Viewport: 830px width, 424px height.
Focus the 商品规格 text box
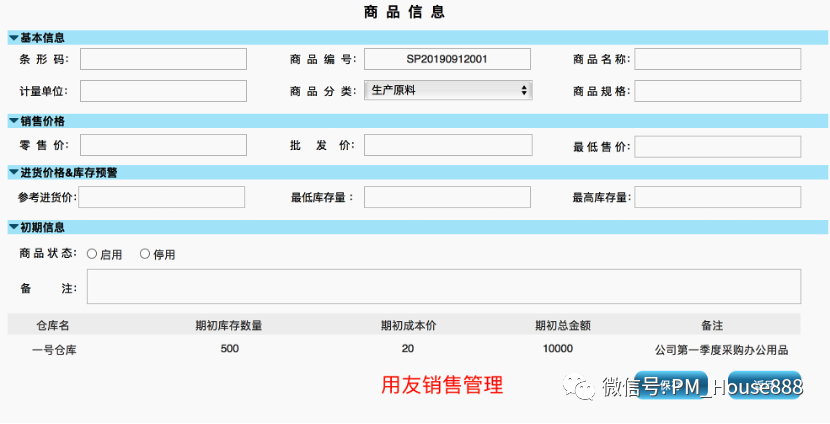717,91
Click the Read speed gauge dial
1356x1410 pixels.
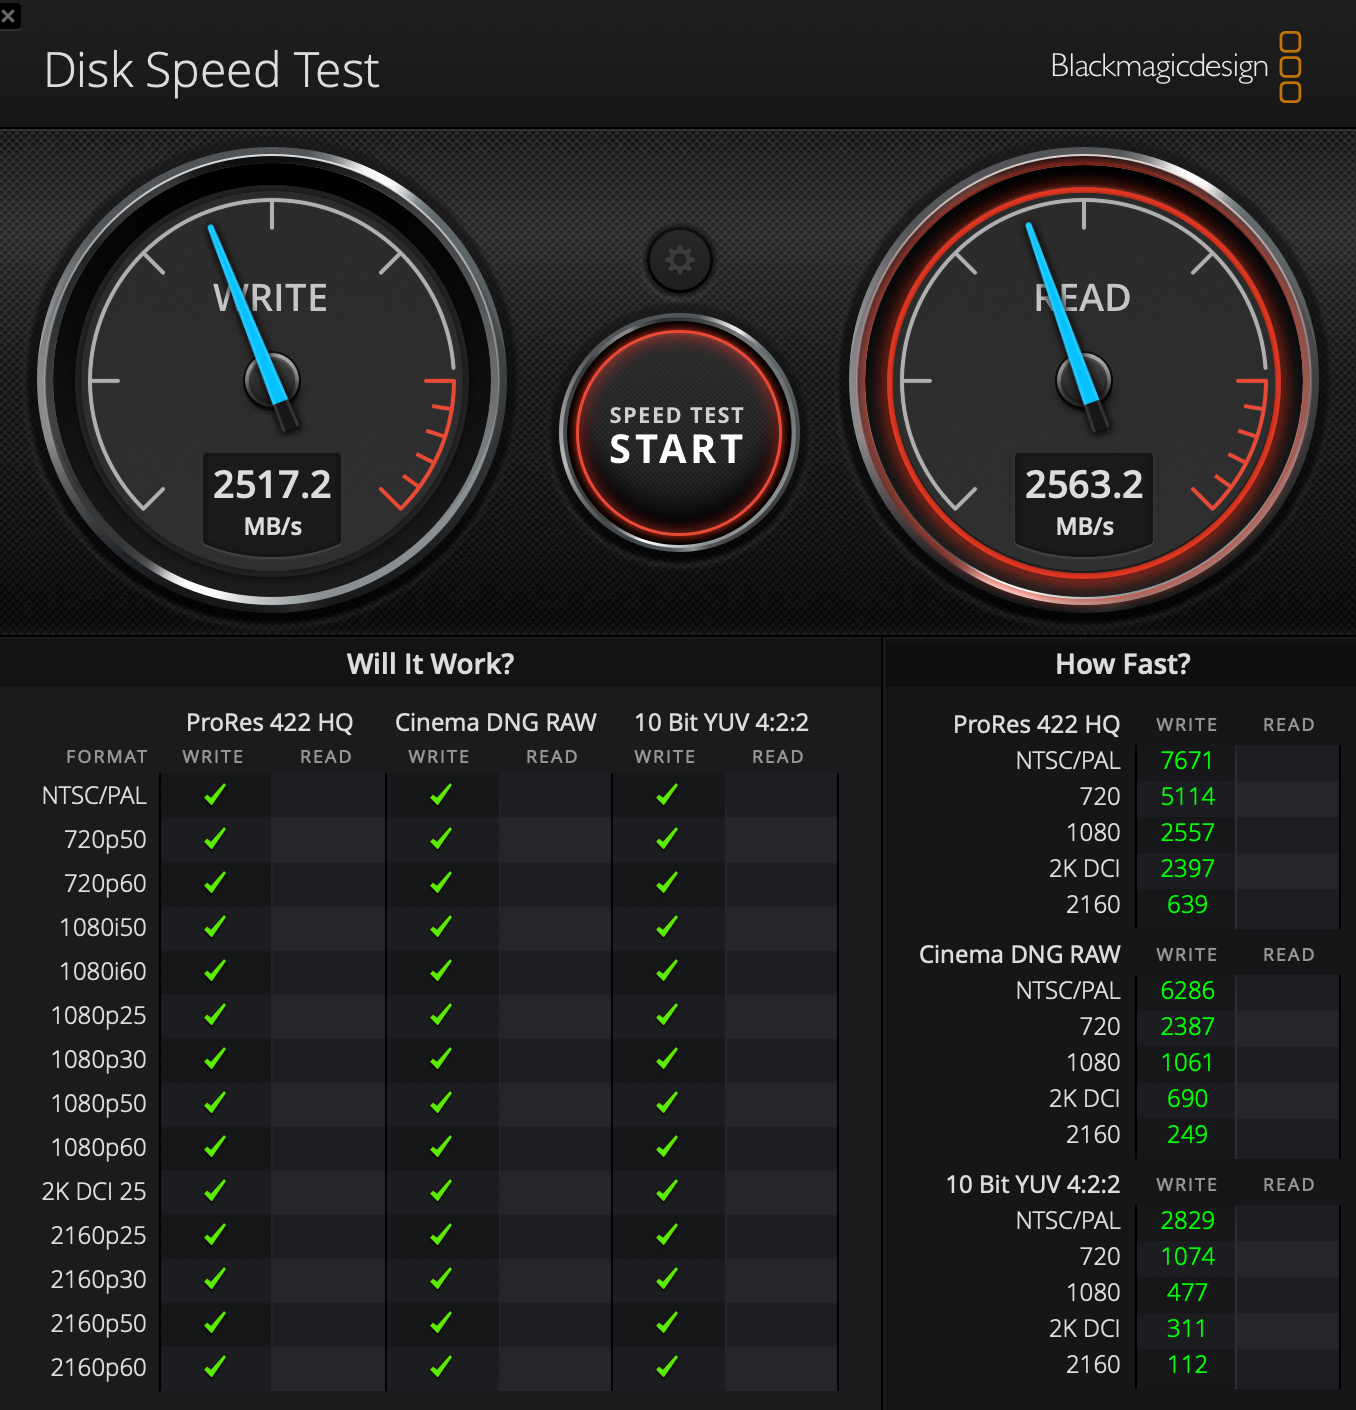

......

### WHAT TO PRODUCE
The copy must match each record exactly, apart from the images, which stay out.

### THE ANSWER
Viewport: 830px width, 424px height.
Focus the 商品规格 text box
717,91
Click the Read speed gauge dial
1356x1410 pixels.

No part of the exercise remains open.